PROBLEM STATEMENT: Retype all of the data exactly as given.

Dataset entries
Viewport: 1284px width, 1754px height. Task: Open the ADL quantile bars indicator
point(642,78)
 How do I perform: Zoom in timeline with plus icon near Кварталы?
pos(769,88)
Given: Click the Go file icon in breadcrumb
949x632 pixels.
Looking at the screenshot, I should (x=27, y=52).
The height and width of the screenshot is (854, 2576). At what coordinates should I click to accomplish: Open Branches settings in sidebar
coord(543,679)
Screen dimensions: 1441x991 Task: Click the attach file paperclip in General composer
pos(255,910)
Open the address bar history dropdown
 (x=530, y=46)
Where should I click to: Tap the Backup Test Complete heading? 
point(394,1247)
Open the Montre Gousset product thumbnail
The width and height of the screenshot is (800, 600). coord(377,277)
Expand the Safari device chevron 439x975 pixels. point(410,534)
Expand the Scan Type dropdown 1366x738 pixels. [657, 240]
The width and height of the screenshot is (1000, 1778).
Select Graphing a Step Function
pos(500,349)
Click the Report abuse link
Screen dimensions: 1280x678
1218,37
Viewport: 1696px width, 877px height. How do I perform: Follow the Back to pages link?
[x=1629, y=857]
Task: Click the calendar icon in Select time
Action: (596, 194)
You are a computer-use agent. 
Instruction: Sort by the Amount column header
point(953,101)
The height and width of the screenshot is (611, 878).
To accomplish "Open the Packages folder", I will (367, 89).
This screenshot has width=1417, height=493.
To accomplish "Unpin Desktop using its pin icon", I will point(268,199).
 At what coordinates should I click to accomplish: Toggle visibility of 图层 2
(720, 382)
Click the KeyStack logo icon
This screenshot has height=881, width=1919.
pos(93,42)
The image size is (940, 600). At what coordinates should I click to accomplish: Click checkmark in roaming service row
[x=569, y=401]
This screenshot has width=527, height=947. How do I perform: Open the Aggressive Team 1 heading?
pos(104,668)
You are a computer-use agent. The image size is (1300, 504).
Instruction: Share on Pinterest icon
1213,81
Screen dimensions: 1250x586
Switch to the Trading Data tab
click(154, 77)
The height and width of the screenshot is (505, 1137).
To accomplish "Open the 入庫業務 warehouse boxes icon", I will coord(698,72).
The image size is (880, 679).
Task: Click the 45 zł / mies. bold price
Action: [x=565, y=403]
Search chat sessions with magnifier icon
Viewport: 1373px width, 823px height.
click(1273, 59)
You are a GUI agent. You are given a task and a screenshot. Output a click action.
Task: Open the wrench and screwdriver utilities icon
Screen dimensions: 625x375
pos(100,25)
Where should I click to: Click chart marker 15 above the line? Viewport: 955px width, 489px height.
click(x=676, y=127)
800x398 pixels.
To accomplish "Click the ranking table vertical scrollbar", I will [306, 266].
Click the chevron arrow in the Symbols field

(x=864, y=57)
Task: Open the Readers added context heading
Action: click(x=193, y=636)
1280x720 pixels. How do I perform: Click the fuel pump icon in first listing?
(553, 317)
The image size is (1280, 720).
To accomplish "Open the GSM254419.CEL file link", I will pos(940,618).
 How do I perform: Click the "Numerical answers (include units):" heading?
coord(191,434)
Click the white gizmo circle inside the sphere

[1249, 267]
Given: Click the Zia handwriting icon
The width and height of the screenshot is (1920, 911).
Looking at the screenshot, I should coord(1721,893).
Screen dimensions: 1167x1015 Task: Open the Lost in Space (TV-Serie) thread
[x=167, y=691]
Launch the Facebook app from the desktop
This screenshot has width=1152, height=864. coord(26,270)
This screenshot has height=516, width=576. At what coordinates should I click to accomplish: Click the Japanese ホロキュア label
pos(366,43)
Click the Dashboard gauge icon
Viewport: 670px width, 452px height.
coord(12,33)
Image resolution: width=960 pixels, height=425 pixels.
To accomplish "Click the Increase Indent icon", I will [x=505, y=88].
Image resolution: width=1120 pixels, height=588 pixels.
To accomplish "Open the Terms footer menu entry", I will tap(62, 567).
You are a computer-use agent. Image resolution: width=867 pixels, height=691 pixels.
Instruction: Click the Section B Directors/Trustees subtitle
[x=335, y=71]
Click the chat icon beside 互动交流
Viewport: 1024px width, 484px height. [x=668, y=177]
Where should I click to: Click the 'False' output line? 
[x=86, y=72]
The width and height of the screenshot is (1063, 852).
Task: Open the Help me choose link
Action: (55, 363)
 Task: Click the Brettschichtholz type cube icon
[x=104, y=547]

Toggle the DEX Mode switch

ANSWER AREA:
Viewport: 1284px width, 1754px height. Task: Open the ADL quantile bars indicator
point(642,78)
 How do I perform: Zoom in timeline with plus icon near Кварталы?
pos(769,88)
Given: Click the Go file icon in breadcrumb
949x632 pixels.
Looking at the screenshot, I should (x=27, y=52).
The height and width of the screenshot is (854, 2576). At what coordinates should I click to accomplish: Open Branches settings in sidebar
coord(543,679)
Screen dimensions: 1441x991 Task: Click the attach file paperclip in General composer
pos(255,910)
Open the address bar history dropdown
 (x=530, y=46)
Where should I click to: Tap the Backup Test Complete heading? 
point(394,1247)
Open the Montre Gousset product thumbnail
The width and height of the screenshot is (800, 600). coord(377,277)
Expand the Safari device chevron 439x975 pixels. point(410,534)
Expand the Scan Type dropdown 1366x738 pixels. [657, 240]
The width and height of the screenshot is (1000, 1778).
Select Graphing a Step Function
pos(500,349)
Click the Report abuse link
Screen dimensions: 1280x678
1218,37
Viewport: 1696px width, 877px height. How do I perform: Follow the Back to pages link?
[x=1629, y=857]
Task: Click the calendar icon in Select time
Action: (596, 194)
You are a computer-use agent. 
Instruction: Sort by the Amount column header
point(953,101)
The height and width of the screenshot is (611, 878).
To accomplish "Open the Packages folder", I will (367, 89).
This screenshot has width=1417, height=493.
To accomplish "Unpin Desktop using its pin icon", I will point(268,199).
 At what coordinates should I click to accomplish: Toggle visibility of 图层 2
(720, 382)
Click the KeyStack logo icon
This screenshot has height=881, width=1919.
pos(93,42)
The image size is (940, 600). At what coordinates should I click to accomplish: Click checkmark in roaming service row
[x=569, y=401]
This screenshot has width=527, height=947. How do I perform: Open the Aggressive Team 1 heading?
pos(104,668)
You are a computer-use agent. The image size is (1300, 504).
Instruction: Share on Pinterest icon
1213,81
Screen dimensions: 1250x586
Switch to the Trading Data tab
click(154, 77)
The height and width of the screenshot is (505, 1137).
To accomplish "Open the 入庫業務 warehouse boxes icon", I will coord(698,72).
The image size is (880, 679).
Task: Click the 45 zł / mies. bold price
Action: [x=565, y=403]
Search chat sessions with magnifier icon
Viewport: 1373px width, 823px height.
click(1273, 59)
You are a GUI agent. You are given a task and a screenshot. Output a click action.
Task: Open the wrench and screwdriver utilities icon
Screen dimensions: 625x375
pos(100,25)
Where should I click to: Click chart marker 15 above the line? Viewport: 955px width, 489px height.
click(x=676, y=127)
800x398 pixels.
To accomplish "Click the ranking table vertical scrollbar", I will [306, 266].
Click the chevron arrow in the Symbols field

(x=864, y=57)
Task: Open the Readers added context heading
Action: click(x=193, y=636)
1280x720 pixels. How do I perform: Click the fuel pump icon in first listing?
(553, 317)
The image size is (1280, 720).
To accomplish "Open the GSM254419.CEL file link", I will pos(940,618).
 How do I perform: Click the "Numerical answers (include units):" heading?
coord(191,434)
Click the white gizmo circle inside the sphere

[1249, 267]
Given: Click the Zia handwriting icon
The width and height of the screenshot is (1920, 911).
Looking at the screenshot, I should coord(1721,893).
Screen dimensions: 1167x1015 Task: Open the Lost in Space (TV-Serie) thread
[x=167, y=691]
Launch the Facebook app from the desktop
This screenshot has width=1152, height=864. coord(26,270)
This screenshot has height=516, width=576. At what coordinates should I click to accomplish: Click the Japanese ホロキュア label
pos(366,43)
Click the Dashboard gauge icon
Viewport: 670px width, 452px height.
coord(12,33)
Image resolution: width=960 pixels, height=425 pixels.
To accomplish "Click the Increase Indent icon", I will [x=505, y=88].
Image resolution: width=1120 pixels, height=588 pixels.
To accomplish "Open the Terms footer menu entry", I will tap(62, 567).
You are a computer-use agent. Image resolution: width=867 pixels, height=691 pixels.
Instruction: Click the Section B Directors/Trustees subtitle
[x=335, y=71]
Click the chat icon beside 互动交流
Viewport: 1024px width, 484px height. [x=668, y=177]
Where should I click to: Click the 'False' output line? 
[x=86, y=72]
The width and height of the screenshot is (1063, 852).
Task: Open the Help me choose link
Action: (55, 363)
 Task: Click the Brettschichtholz type cube icon
[x=104, y=547]

Toggle the DEX Mode switch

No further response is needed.